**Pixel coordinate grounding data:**
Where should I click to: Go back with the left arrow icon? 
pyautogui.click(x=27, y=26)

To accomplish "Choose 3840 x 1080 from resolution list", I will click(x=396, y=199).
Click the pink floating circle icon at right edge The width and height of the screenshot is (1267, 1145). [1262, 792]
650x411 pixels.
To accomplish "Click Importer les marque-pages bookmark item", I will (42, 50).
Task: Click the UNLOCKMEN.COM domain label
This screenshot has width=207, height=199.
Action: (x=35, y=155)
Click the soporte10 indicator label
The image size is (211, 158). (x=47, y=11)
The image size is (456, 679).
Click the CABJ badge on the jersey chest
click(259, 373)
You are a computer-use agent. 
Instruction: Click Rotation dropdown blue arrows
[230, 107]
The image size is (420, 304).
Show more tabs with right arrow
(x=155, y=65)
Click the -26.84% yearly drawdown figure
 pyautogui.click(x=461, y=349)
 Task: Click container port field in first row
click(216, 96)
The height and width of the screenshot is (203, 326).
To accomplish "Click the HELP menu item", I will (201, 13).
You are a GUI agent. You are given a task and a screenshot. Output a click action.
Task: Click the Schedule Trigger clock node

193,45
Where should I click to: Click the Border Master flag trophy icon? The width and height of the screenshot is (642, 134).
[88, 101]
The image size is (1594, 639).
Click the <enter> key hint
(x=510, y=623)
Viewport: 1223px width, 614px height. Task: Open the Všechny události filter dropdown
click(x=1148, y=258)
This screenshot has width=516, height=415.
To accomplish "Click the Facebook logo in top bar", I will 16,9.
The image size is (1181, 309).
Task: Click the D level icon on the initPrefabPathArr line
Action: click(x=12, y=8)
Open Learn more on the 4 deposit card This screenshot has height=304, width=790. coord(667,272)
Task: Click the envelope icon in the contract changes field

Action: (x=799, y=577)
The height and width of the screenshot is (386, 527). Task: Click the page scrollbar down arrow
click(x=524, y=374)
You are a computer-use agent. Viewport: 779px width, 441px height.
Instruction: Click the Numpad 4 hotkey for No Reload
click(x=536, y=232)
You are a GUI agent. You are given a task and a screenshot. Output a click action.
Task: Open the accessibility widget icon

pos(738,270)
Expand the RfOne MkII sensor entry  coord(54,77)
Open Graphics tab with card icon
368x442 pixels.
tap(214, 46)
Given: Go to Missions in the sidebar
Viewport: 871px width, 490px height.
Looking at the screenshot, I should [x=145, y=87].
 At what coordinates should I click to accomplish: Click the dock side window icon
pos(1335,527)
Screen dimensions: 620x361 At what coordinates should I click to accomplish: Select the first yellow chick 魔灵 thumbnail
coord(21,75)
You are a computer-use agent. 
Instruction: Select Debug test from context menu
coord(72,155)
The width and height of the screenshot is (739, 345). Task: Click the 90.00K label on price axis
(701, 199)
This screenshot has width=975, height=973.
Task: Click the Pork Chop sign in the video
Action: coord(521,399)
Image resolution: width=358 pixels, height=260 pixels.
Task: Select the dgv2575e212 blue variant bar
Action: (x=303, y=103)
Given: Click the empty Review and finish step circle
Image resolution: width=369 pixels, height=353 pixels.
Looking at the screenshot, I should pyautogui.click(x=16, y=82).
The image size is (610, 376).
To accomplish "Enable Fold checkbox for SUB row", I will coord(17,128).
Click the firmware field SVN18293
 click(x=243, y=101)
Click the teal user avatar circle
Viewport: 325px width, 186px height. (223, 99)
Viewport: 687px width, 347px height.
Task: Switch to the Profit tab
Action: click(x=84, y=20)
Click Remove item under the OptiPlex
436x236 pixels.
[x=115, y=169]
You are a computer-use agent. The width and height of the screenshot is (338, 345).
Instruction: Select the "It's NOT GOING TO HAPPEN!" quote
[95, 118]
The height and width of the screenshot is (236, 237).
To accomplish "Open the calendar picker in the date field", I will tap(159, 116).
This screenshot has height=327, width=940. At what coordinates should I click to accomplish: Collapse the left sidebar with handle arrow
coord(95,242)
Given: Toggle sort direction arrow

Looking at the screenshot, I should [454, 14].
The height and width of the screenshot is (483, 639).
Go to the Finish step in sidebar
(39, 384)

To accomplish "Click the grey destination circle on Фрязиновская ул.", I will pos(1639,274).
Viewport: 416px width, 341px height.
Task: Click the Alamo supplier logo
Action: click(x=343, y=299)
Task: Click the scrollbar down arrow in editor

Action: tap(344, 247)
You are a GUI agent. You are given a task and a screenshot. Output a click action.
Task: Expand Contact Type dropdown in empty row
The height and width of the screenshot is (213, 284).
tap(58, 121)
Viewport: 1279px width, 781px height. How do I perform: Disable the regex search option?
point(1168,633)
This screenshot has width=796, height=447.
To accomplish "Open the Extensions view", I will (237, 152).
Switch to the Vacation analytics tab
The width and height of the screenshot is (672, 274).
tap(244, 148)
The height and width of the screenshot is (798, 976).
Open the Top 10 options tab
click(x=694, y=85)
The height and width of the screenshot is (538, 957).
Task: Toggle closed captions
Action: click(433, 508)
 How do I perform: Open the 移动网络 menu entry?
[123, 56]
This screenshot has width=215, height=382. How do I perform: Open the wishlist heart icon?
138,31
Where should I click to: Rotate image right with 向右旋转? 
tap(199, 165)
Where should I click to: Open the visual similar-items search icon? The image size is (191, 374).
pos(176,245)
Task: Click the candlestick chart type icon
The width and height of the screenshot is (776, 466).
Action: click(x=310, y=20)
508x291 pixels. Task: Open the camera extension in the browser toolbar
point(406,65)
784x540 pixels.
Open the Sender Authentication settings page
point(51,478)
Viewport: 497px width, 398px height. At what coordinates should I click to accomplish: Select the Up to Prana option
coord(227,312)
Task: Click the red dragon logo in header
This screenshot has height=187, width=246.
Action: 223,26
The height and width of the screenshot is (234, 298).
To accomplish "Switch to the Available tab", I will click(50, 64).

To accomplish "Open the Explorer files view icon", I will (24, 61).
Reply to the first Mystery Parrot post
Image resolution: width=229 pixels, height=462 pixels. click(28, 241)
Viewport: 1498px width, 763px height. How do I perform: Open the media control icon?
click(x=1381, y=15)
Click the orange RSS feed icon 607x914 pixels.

**YOUR TASK:** Here the goal is to repeat each entry exactly.

**RESULT:**
Where should I click to: Go back with the left arrow icon? 
pyautogui.click(x=27, y=26)

To accomplish "Choose 3840 x 1080 from resolution list", I will click(x=396, y=199).
Click the pink floating circle icon at right edge The width and height of the screenshot is (1267, 1145). [1262, 792]
650x411 pixels.
To accomplish "Click Importer les marque-pages bookmark item", I will (42, 50).
Task: Click the UNLOCKMEN.COM domain label
This screenshot has width=207, height=199.
Action: (x=35, y=155)
Click the soporte10 indicator label
The image size is (211, 158). (x=47, y=11)
The image size is (456, 679).
Click the CABJ badge on the jersey chest
click(259, 373)
You are a computer-use agent. 
Instruction: Click Rotation dropdown blue arrows
[230, 107]
The image size is (420, 304).
Show more tabs with right arrow
(x=155, y=65)
Click the -26.84% yearly drawdown figure
 pyautogui.click(x=461, y=349)
 Task: Click container port field in first row
click(216, 96)
The height and width of the screenshot is (203, 326).
To accomplish "Click the HELP menu item", I will (201, 13).
You are a GUI agent. You are given a task and a screenshot. Output a click action.
Task: Click the Schedule Trigger clock node

193,45
Where should I click to: Click the Border Master flag trophy icon? The width and height of the screenshot is (642, 134).
[88, 101]
The image size is (1594, 639).
Click the <enter> key hint
(x=510, y=623)
Viewport: 1223px width, 614px height. Task: Open the Všechny události filter dropdown
click(x=1148, y=258)
This screenshot has width=516, height=415.
To accomplish "Click the Facebook logo in top bar", I will 16,9.
The image size is (1181, 309).
Task: Click the D level icon on the initPrefabPathArr line
Action: click(x=12, y=8)
Open Learn more on the 4 deposit card This screenshot has height=304, width=790. coord(667,272)
Task: Click the envelope icon in the contract changes field

Action: (x=799, y=577)
The height and width of the screenshot is (386, 527). Task: Click the page scrollbar down arrow
click(x=524, y=374)
You are a computer-use agent. Viewport: 779px width, 441px height.
Instruction: Click the Numpad 4 hotkey for No Reload
click(x=536, y=232)
You are a GUI agent. You are given a task and a screenshot. Output a click action.
Task: Open the accessibility widget icon

pos(738,270)
Expand the RfOne MkII sensor entry  coord(54,77)
Open Graphics tab with card icon
368x442 pixels.
tap(214, 46)
Given: Go to Missions in the sidebar
Viewport: 871px width, 490px height.
Looking at the screenshot, I should [x=145, y=87].
 At what coordinates should I click to accomplish: Click the dock side window icon
pos(1335,527)
Screen dimensions: 620x361 At what coordinates should I click to accomplish: Select the first yellow chick 魔灵 thumbnail
coord(21,75)
You are a computer-use agent. 
Instruction: Select Debug test from context menu
coord(72,155)
The width and height of the screenshot is (739, 345). Task: Click the 90.00K label on price axis
(701, 199)
This screenshot has width=975, height=973.
Task: Click the Pork Chop sign in the video
Action: coord(521,399)
Image resolution: width=358 pixels, height=260 pixels.
Task: Select the dgv2575e212 blue variant bar
Action: (x=303, y=103)
Given: Click the empty Review and finish step circle
Image resolution: width=369 pixels, height=353 pixels.
Looking at the screenshot, I should pyautogui.click(x=16, y=82).
The image size is (610, 376).
To accomplish "Enable Fold checkbox for SUB row", I will coord(17,128).
Click the firmware field SVN18293
 click(x=243, y=101)
Click the teal user avatar circle
Viewport: 325px width, 186px height. (223, 99)
Viewport: 687px width, 347px height.
Task: Switch to the Profit tab
Action: click(x=84, y=20)
Click Remove item under the OptiPlex
436x236 pixels.
[x=115, y=169]
You are a computer-use agent. The width and height of the screenshot is (338, 345).
Instruction: Select the "It's NOT GOING TO HAPPEN!" quote
[95, 118]
The height and width of the screenshot is (236, 237).
To accomplish "Open the calendar picker in the date field", I will tap(159, 116).
This screenshot has height=327, width=940. At what coordinates should I click to accomplish: Collapse the left sidebar with handle arrow
coord(95,242)
Given: Toggle sort direction arrow

Looking at the screenshot, I should [454, 14].
The height and width of the screenshot is (483, 639).
Go to the Finish step in sidebar
(39, 384)

To accomplish "Click the grey destination circle on Фрязиновская ул.", I will pos(1639,274).
Viewport: 416px width, 341px height.
Task: Click the Alamo supplier logo
Action: click(x=343, y=299)
Task: Click the scrollbar down arrow in editor

Action: tap(344, 247)
You are a GUI agent. You are given a task and a screenshot. Output a click action.
Task: Expand Contact Type dropdown in empty row
The height and width of the screenshot is (213, 284).
tap(58, 121)
Viewport: 1279px width, 781px height. How do I perform: Disable the regex search option?
point(1168,633)
This screenshot has width=796, height=447.
To accomplish "Open the Extensions view", I will (237, 152).
Switch to the Vacation analytics tab
The width and height of the screenshot is (672, 274).
tap(244, 148)
The height and width of the screenshot is (798, 976).
Open the Top 10 options tab
click(x=694, y=85)
The height and width of the screenshot is (538, 957).
Task: Toggle closed captions
Action: click(433, 508)
 How do I perform: Open the 移动网络 menu entry?
[123, 56]
This screenshot has width=215, height=382. How do I perform: Open the wishlist heart icon?
138,31
Where should I click to: Rotate image right with 向右旋转? 
tap(199, 165)
Where should I click to: Open the visual similar-items search icon? The image size is (191, 374).
pos(176,245)
Task: Click the candlestick chart type icon
The width and height of the screenshot is (776, 466).
Action: click(x=310, y=20)
508x291 pixels. Task: Open the camera extension in the browser toolbar
point(406,65)
784x540 pixels.
Open the Sender Authentication settings page
point(51,478)
Viewport: 497px width, 398px height. At what coordinates should I click to accomplish: Select the Up to Prana option
coord(227,312)
Task: Click the red dragon logo in header
This screenshot has height=187, width=246.
Action: 223,26
The height and width of the screenshot is (234, 298).
To accomplish "Switch to the Available tab", I will click(50, 64).

To accomplish "Open the Explorer files view icon", I will (24, 61).
Reply to the first Mystery Parrot post
Image resolution: width=229 pixels, height=462 pixels. click(28, 241)
Viewport: 1498px width, 763px height. How do I perform: Open the media control icon?
click(x=1381, y=15)
Click the orange RSS feed icon 607x914 pixels.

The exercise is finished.